125. Nonobstant la présente loi, les dispositions du Code du travail (chapitre C-27) s’appliquent à Hydro-Québec et à ses salariés sur les chantiers Manicouagan, Outardes, Gentilly et Témiscamingue Chute I pour la durée des travaux en cours.
1968, c. 45, a. 69; 1983, c. 15, a. 1.
126. (Abrogé).
1978, c. 58, a. 13; 1993, c. 61, a. 66.
126.0.1. La Commission doit élaborer, après consultation de la Commission des droits de la personne et des droits de la jeunesse, des mesures visant à favoriser l’accès, le maintien et l’augmentation du nombre des femmes sur le marché du travail dans l’industrie de la construction.

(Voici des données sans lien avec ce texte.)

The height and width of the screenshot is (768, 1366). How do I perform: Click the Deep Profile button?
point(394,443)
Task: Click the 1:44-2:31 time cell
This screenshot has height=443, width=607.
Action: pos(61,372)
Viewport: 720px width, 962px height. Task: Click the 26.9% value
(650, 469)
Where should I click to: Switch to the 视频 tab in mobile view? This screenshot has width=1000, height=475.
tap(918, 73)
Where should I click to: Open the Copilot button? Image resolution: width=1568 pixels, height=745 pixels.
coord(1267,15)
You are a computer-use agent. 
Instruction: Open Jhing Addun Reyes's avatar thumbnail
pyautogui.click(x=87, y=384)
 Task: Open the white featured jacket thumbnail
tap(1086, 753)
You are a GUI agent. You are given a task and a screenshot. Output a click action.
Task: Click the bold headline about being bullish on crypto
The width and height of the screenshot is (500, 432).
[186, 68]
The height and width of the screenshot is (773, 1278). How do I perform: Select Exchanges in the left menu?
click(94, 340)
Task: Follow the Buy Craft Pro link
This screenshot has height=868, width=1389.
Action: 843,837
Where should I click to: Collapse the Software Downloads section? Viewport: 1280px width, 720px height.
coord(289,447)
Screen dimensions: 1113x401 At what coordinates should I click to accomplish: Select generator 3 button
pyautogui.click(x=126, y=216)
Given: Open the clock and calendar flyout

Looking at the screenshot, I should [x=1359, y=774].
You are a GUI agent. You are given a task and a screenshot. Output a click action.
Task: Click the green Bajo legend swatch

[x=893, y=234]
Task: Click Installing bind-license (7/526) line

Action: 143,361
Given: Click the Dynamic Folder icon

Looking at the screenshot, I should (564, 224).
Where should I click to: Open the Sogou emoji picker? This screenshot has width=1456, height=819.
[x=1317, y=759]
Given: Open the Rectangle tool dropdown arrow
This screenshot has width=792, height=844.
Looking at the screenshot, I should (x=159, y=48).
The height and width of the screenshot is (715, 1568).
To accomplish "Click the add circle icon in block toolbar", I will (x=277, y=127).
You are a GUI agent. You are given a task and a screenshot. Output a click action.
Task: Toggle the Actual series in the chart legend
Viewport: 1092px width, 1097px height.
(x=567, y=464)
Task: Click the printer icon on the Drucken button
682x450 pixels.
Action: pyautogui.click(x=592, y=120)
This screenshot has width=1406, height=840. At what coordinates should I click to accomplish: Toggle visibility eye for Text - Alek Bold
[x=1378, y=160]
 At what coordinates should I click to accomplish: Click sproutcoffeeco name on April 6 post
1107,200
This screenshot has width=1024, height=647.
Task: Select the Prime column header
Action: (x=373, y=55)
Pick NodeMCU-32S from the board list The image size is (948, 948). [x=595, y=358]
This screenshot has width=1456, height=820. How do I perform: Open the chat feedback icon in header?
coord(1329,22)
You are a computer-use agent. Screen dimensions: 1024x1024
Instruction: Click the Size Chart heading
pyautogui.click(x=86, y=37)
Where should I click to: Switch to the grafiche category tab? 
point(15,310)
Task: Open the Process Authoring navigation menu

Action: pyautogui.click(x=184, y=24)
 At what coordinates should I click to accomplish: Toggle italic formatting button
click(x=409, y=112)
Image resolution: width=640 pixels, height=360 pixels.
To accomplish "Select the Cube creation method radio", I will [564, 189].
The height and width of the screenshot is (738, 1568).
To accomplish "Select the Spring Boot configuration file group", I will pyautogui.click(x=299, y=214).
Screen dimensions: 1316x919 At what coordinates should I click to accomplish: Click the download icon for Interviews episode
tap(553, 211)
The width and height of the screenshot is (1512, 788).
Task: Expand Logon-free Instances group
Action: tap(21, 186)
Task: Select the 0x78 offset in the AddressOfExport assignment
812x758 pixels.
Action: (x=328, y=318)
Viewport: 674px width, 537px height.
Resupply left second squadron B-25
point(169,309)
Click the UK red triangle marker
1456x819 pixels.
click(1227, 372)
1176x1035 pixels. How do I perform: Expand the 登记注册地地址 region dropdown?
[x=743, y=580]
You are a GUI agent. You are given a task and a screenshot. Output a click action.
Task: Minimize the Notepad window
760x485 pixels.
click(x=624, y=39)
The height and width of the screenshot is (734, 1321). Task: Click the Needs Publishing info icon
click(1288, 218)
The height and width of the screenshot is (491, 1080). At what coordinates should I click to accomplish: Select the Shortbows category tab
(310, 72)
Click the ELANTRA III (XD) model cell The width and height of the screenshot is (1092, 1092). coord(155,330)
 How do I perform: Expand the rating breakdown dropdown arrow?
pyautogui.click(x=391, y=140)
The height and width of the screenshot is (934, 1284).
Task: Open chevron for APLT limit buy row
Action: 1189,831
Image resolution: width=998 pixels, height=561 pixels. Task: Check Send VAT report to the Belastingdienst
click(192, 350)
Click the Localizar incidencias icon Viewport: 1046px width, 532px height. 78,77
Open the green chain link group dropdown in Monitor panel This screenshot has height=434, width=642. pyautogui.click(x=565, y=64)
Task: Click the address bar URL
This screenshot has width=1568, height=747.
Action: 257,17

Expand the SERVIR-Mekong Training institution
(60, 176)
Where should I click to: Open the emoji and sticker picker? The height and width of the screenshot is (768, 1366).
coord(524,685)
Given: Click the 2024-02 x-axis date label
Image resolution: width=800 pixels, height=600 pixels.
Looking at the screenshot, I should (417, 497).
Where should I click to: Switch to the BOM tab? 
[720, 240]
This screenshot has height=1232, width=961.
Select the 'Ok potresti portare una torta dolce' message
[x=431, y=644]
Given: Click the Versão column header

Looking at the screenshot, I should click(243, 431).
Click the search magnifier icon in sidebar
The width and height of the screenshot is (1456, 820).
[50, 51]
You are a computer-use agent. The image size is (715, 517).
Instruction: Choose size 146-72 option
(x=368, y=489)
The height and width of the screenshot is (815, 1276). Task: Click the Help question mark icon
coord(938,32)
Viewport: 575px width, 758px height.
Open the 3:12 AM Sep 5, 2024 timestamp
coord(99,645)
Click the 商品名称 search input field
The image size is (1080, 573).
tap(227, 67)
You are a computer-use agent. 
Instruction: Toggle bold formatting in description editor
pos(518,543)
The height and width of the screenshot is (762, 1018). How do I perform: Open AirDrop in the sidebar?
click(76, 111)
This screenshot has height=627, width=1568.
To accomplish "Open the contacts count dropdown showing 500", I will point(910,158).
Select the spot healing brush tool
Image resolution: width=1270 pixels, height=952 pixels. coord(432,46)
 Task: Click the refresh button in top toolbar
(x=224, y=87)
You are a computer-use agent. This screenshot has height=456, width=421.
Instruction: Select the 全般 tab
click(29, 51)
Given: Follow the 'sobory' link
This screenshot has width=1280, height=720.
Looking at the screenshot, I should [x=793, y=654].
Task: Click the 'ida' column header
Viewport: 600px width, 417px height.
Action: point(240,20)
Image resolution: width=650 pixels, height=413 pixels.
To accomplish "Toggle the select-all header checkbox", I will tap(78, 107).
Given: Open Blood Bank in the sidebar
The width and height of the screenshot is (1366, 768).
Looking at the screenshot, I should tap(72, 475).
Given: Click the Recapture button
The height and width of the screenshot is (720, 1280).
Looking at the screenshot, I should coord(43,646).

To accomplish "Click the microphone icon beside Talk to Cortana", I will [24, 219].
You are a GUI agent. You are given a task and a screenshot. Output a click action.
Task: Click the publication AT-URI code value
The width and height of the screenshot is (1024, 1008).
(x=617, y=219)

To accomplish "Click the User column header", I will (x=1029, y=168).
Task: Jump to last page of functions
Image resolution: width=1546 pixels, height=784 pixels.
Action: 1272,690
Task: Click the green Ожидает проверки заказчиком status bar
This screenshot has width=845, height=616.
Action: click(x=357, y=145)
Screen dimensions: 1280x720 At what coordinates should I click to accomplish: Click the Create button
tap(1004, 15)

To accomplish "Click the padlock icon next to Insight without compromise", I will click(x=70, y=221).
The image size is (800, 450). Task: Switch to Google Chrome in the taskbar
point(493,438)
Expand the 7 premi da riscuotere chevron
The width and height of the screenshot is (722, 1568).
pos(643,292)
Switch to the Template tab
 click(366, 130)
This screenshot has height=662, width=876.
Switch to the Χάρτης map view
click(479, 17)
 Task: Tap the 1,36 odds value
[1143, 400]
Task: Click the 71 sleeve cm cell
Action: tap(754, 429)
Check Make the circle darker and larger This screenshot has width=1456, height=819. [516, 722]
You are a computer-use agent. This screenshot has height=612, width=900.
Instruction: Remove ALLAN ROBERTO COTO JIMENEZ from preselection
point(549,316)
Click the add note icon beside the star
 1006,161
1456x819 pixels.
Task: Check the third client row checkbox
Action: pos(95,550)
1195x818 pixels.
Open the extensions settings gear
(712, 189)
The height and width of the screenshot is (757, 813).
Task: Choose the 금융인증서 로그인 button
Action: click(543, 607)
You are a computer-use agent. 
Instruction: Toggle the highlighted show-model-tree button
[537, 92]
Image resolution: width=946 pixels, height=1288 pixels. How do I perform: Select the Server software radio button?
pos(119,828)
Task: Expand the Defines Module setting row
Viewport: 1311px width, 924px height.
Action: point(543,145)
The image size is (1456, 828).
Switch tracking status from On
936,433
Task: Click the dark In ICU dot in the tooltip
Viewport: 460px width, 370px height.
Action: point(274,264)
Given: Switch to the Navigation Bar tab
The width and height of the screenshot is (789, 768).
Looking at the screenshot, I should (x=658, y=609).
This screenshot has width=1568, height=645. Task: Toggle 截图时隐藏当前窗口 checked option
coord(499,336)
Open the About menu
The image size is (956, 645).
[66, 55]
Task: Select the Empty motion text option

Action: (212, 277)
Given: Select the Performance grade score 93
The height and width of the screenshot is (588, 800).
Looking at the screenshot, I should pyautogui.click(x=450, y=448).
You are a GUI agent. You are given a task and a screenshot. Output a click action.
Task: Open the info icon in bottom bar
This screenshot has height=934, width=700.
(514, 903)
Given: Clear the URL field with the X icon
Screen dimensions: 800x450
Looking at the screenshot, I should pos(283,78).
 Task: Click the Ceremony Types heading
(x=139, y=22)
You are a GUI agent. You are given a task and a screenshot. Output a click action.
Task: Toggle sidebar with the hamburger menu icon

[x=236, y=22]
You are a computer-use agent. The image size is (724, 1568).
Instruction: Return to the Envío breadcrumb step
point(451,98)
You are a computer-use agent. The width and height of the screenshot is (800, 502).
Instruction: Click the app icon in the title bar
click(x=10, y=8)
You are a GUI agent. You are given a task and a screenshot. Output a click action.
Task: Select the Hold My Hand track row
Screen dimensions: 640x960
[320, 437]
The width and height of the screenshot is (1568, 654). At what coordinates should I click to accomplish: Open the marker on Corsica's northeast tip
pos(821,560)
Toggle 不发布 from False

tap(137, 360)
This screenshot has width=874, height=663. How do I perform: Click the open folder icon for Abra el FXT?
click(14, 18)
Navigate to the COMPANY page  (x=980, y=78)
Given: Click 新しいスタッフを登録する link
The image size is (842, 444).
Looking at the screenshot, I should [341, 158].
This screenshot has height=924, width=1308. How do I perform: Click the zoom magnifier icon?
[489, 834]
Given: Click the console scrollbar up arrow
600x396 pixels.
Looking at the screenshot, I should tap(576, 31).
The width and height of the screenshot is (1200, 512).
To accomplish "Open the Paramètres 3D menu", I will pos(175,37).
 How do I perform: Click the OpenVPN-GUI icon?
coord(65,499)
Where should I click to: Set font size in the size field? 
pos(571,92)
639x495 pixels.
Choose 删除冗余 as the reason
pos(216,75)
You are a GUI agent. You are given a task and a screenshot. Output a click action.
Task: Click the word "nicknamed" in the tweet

Elle doit transmettre au ministre, à sa demande, tout rapport ou autre renseignement concernant l’application du premier alinéa dans le délai et suivant la forme qu’il détermine.
1995, c. 8, a. 44; 1995, c. 27, a. 41.
126.0.2. Des frais de 0,075 $ par heure de travail sont payables à la Commission par toute personne qui lui transmet des contributions et des cotisations aux régimes complémentaires d’avantages sociaux à l’égard d’un employé qui n’est pas un salarié assujetti à la présente loi.
Des frais de 0,075 $ par heure de travail sont payables à la Commission par l’employé visé au premier alinéa; ces frais peuvent être acquittés au moyen d’une retenue sur le salaire de cet employé.
Le présent article prend effet le 26 février 1995. Il conserve son effet jusqu’à l’entrée en vigueur d’un règlement du gouvernement portant sur de semblables frais, pris en vertu du paragraphe 8.1° de l’article 123.
1995, c. 8, a. 44.
126.0.3. (Abrogé).
1997, c. 74, a. 3; 2011, c. 30, a. 69.
126.0.4. Le ministre peut déléguer, généralement ou spécialement, à un membre du personnel de son ministère ou à une personne qu’il désigne, l’exercice des pouvoirs qui lui sont attribués par la présente loi.
1998, c. 46, a. 124.
126.0.5. Le ministre effectue ou fait effectuer, en collaboration avec la Commission, et rend disponible tous les cinq ans une étude sur l’évolution de l’industrie de la construction au Québec.
2011, c. 30, a. 70.
126.1. Le ministre du Travail est chargé de l’application de la présente loi.
1986, c. 89, a. 27; 1994, c. 12, a. 57; 1996, c. 29, a. 43.
127. (Cet article a cessé d’avoir effet le 17 avril 1987).
1982, c. 21, a. 1; R.-U., 1982, c. 11, ann. B, ptie I, a. 33.
ANNEXES ABROGATIVES

Conformément à l’article 17 de la Loi sur la refonte des lois (chapitre R‐3), le chapitre 45 des lois de 1968, tel qu’en vigueur au 31 décembre 1977, à l’exception des articles 60, 61 et 70, est abrogé à compter de l’entrée en vigueur du chapitre R-20 des Lois refondues.

Conformément à l’article 17 de la Loi sur la refonte des lois et des règlements (chapitre R‐3), le paragraphe t de l’article 1, les deuxième et troisième alinéas de l’article 2, le paragraphe b1 du premier alinéa de l’article 32d et le paragraphe 4 de l’article 32s du chapitre 45 des lois de 1968, tels qu’en vigueur au 1er novembre 1980, sont abrogés à compter de l’entrée en vigueur de la mise à jour au 1er novembre 1980 du chapitre R-20 des Lois refondues.